## Exercise
Copy the material below line for line, with no changes.

## Provided entries

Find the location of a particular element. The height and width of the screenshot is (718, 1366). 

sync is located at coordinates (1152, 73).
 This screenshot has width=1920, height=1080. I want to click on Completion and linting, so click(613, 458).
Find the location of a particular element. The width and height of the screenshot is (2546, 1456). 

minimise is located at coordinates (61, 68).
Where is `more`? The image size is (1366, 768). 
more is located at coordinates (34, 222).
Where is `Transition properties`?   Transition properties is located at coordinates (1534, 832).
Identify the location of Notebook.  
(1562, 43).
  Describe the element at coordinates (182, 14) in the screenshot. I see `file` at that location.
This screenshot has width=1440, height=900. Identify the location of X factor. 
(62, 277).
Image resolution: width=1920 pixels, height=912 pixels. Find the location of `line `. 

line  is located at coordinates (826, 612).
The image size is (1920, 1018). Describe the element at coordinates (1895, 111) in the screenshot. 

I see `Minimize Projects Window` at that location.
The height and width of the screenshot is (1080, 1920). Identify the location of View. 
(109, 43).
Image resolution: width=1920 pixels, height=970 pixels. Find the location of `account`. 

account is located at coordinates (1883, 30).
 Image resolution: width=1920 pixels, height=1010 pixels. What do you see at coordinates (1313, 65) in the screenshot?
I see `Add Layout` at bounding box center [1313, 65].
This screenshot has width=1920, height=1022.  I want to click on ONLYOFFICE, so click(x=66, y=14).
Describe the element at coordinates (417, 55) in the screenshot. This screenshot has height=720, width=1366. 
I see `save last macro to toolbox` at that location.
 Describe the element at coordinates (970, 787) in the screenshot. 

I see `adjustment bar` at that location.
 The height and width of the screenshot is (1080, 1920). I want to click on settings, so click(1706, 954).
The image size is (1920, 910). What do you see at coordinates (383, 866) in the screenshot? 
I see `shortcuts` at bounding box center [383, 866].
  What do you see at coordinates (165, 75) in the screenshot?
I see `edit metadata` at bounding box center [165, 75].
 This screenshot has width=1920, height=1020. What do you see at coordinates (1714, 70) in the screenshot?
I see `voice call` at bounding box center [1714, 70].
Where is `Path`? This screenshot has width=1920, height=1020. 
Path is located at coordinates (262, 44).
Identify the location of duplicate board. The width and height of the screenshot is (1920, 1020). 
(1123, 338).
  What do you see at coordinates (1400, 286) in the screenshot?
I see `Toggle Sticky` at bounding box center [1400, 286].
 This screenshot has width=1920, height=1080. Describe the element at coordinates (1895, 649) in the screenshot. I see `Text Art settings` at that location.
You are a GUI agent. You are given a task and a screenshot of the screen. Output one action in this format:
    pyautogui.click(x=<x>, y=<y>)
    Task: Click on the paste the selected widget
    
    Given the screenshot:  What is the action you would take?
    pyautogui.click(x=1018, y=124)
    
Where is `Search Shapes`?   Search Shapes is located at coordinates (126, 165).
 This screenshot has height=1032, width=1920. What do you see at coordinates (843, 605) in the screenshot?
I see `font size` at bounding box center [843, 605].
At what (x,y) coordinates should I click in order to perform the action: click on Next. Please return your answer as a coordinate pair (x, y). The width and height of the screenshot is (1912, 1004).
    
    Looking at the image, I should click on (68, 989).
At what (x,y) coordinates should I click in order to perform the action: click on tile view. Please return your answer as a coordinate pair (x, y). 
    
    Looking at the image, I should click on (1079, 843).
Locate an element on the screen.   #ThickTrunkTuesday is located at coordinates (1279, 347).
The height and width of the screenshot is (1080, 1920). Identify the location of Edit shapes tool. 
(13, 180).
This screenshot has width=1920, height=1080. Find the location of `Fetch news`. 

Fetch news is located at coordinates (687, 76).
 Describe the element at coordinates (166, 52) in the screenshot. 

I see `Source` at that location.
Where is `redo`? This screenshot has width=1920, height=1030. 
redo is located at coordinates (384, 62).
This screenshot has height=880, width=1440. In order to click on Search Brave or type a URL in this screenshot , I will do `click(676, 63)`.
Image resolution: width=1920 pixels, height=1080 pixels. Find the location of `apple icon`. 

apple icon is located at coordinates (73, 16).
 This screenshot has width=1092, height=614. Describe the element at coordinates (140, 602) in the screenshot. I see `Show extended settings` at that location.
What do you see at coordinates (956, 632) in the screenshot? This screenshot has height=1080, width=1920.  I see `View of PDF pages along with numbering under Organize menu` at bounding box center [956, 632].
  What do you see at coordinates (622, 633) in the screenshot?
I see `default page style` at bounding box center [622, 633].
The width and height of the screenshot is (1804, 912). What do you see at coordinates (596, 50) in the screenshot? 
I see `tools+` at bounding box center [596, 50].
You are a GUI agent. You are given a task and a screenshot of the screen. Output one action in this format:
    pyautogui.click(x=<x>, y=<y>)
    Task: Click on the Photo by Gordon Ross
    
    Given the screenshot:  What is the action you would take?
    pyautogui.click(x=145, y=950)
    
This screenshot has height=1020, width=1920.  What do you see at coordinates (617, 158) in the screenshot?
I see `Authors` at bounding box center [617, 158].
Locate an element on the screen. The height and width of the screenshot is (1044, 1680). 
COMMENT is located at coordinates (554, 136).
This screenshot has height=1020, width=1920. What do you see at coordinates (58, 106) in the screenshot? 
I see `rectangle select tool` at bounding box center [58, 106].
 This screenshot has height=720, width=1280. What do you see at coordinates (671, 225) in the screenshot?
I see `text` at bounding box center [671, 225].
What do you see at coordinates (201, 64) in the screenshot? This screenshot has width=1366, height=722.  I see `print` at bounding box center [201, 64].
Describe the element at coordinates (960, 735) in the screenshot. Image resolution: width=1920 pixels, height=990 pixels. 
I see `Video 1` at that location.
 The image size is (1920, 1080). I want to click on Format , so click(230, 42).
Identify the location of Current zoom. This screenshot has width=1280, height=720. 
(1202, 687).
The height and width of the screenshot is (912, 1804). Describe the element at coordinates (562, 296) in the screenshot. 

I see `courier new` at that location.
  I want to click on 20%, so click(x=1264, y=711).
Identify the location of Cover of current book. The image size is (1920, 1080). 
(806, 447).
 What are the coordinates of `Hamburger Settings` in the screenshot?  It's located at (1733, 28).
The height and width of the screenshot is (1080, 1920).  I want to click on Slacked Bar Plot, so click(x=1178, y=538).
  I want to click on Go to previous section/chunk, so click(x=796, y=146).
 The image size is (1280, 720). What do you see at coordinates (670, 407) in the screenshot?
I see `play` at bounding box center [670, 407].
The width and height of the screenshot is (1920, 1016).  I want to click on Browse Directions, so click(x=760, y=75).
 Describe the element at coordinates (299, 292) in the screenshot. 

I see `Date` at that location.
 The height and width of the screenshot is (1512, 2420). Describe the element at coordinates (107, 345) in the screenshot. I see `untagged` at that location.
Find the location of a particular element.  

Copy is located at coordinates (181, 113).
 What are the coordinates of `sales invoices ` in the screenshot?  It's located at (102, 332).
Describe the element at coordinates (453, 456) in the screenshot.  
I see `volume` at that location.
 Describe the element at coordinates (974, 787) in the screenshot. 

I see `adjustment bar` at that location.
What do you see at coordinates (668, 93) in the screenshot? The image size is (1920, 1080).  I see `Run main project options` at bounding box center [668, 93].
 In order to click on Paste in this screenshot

## Response to this exercise
Find the location of a particular element. The height and width of the screenshot is (718, 1366). 

sync is located at coordinates (1152, 73).
 This screenshot has width=1920, height=1080. I want to click on Completion and linting, so click(613, 458).
Find the location of a particular element. The width and height of the screenshot is (2546, 1456). 

minimise is located at coordinates (61, 68).
Where is `more`? The image size is (1366, 768). 
more is located at coordinates (34, 222).
Where is `Transition properties`?   Transition properties is located at coordinates (1534, 832).
Identify the location of Notebook.  
(1562, 43).
  Describe the element at coordinates (182, 14) in the screenshot. I see `file` at that location.
This screenshot has width=1440, height=900. Identify the location of X factor. 
(62, 277).
Image resolution: width=1920 pixels, height=912 pixels. Find the location of `line `. 

line  is located at coordinates (826, 612).
The image size is (1920, 1018). Describe the element at coordinates (1895, 111) in the screenshot. 

I see `Minimize Projects Window` at that location.
The height and width of the screenshot is (1080, 1920). Identify the location of View. 
(109, 43).
Image resolution: width=1920 pixels, height=970 pixels. Find the location of `account`. 

account is located at coordinates (1883, 30).
 Image resolution: width=1920 pixels, height=1010 pixels. What do you see at coordinates (1313, 65) in the screenshot?
I see `Add Layout` at bounding box center [1313, 65].
This screenshot has width=1920, height=1022.  I want to click on ONLYOFFICE, so click(x=66, y=14).
Describe the element at coordinates (417, 55) in the screenshot. This screenshot has height=720, width=1366. 
I see `save last macro to toolbox` at that location.
 Describe the element at coordinates (970, 787) in the screenshot. 

I see `adjustment bar` at that location.
 The height and width of the screenshot is (1080, 1920). I want to click on settings, so click(1706, 954).
The image size is (1920, 910). What do you see at coordinates (383, 866) in the screenshot? 
I see `shortcuts` at bounding box center [383, 866].
  What do you see at coordinates (165, 75) in the screenshot?
I see `edit metadata` at bounding box center [165, 75].
 This screenshot has width=1920, height=1020. What do you see at coordinates (1714, 70) in the screenshot?
I see `voice call` at bounding box center [1714, 70].
Where is `Path`? This screenshot has width=1920, height=1020. 
Path is located at coordinates (262, 44).
Identify the location of duplicate board. The width and height of the screenshot is (1920, 1020). 
(1123, 338).
  What do you see at coordinates (1400, 286) in the screenshot?
I see `Toggle Sticky` at bounding box center [1400, 286].
 This screenshot has width=1920, height=1080. Describe the element at coordinates (1895, 649) in the screenshot. I see `Text Art settings` at that location.
You are a GUI agent. You are given a task and a screenshot of the screen. Output one action in this format:
    pyautogui.click(x=<x>, y=<y>)
    Task: Click on the paste the selected widget
    
    Given the screenshot:  What is the action you would take?
    pyautogui.click(x=1018, y=124)
    
Where is `Search Shapes`?   Search Shapes is located at coordinates (126, 165).
 This screenshot has height=1032, width=1920. What do you see at coordinates (843, 605) in the screenshot?
I see `font size` at bounding box center [843, 605].
At what (x,y) coordinates should I click in order to perform the action: click on Next. Please return your answer as a coordinate pair (x, y). The width and height of the screenshot is (1912, 1004).
    
    Looking at the image, I should click on (68, 989).
At what (x,y) coordinates should I click in order to perform the action: click on tile view. Please return your answer as a coordinate pair (x, y). 
    
    Looking at the image, I should click on (1079, 843).
Locate an element on the screen.   #ThickTrunkTuesday is located at coordinates (1279, 347).
The height and width of the screenshot is (1080, 1920). Identify the location of Edit shapes tool. 
(13, 180).
This screenshot has width=1920, height=1080. Find the location of `Fetch news`. 

Fetch news is located at coordinates (687, 76).
 Describe the element at coordinates (166, 52) in the screenshot. 

I see `Source` at that location.
Where is `redo`? This screenshot has width=1920, height=1030. 
redo is located at coordinates (384, 62).
This screenshot has height=880, width=1440. In order to click on Search Brave or type a URL in this screenshot , I will do `click(676, 63)`.
Image resolution: width=1920 pixels, height=1080 pixels. Find the location of `apple icon`. 

apple icon is located at coordinates (73, 16).
 This screenshot has width=1092, height=614. Describe the element at coordinates (140, 602) in the screenshot. I see `Show extended settings` at that location.
What do you see at coordinates (956, 632) in the screenshot? This screenshot has height=1080, width=1920.  I see `View of PDF pages along with numbering under Organize menu` at bounding box center [956, 632].
  What do you see at coordinates (622, 633) in the screenshot?
I see `default page style` at bounding box center [622, 633].
The width and height of the screenshot is (1804, 912). What do you see at coordinates (596, 50) in the screenshot? 
I see `tools+` at bounding box center [596, 50].
You are a GUI agent. You are given a task and a screenshot of the screen. Output one action in this format:
    pyautogui.click(x=<x>, y=<y>)
    Task: Click on the Photo by Gordon Ross
    
    Given the screenshot:  What is the action you would take?
    pyautogui.click(x=145, y=950)
    
This screenshot has height=1020, width=1920.  What do you see at coordinates (617, 158) in the screenshot?
I see `Authors` at bounding box center [617, 158].
Locate an element on the screen. The height and width of the screenshot is (1044, 1680). 
COMMENT is located at coordinates (554, 136).
This screenshot has height=1020, width=1920. What do you see at coordinates (58, 106) in the screenshot? 
I see `rectangle select tool` at bounding box center [58, 106].
 This screenshot has height=720, width=1280. What do you see at coordinates (671, 225) in the screenshot?
I see `text` at bounding box center [671, 225].
What do you see at coordinates (201, 64) in the screenshot? This screenshot has width=1366, height=722.  I see `print` at bounding box center [201, 64].
Describe the element at coordinates (960, 735) in the screenshot. Image resolution: width=1920 pixels, height=990 pixels. 
I see `Video 1` at that location.
 The image size is (1920, 1080). I want to click on Format , so click(230, 42).
Identify the location of Current zoom. This screenshot has width=1280, height=720. 
(1202, 687).
The height and width of the screenshot is (912, 1804). Describe the element at coordinates (562, 296) in the screenshot. 

I see `courier new` at that location.
  I want to click on 20%, so click(x=1264, y=711).
Identify the location of Cover of current book. The image size is (1920, 1080). 
(806, 447).
 What are the coordinates of `Hamburger Settings` in the screenshot?  It's located at (1733, 28).
The height and width of the screenshot is (1080, 1920).  I want to click on Slacked Bar Plot, so click(x=1178, y=538).
  I want to click on Go to previous section/chunk, so click(x=796, y=146).
 The image size is (1280, 720). What do you see at coordinates (670, 407) in the screenshot?
I see `play` at bounding box center [670, 407].
The width and height of the screenshot is (1920, 1016).  I want to click on Browse Directions, so click(x=760, y=75).
 Describe the element at coordinates (299, 292) in the screenshot. 

I see `Date` at that location.
 The height and width of the screenshot is (1512, 2420). Describe the element at coordinates (107, 345) in the screenshot. I see `untagged` at that location.
Find the location of a particular element.  

Copy is located at coordinates (181, 113).
 What are the coordinates of `sales invoices ` in the screenshot?  It's located at (102, 332).
Describe the element at coordinates (453, 456) in the screenshot.  
I see `volume` at that location.
 Describe the element at coordinates (974, 787) in the screenshot. 

I see `adjustment bar` at that location.
What do you see at coordinates (668, 93) in the screenshot? The image size is (1920, 1080).  I see `Run main project options` at bounding box center [668, 93].
 In order to click on Paste in this screenshot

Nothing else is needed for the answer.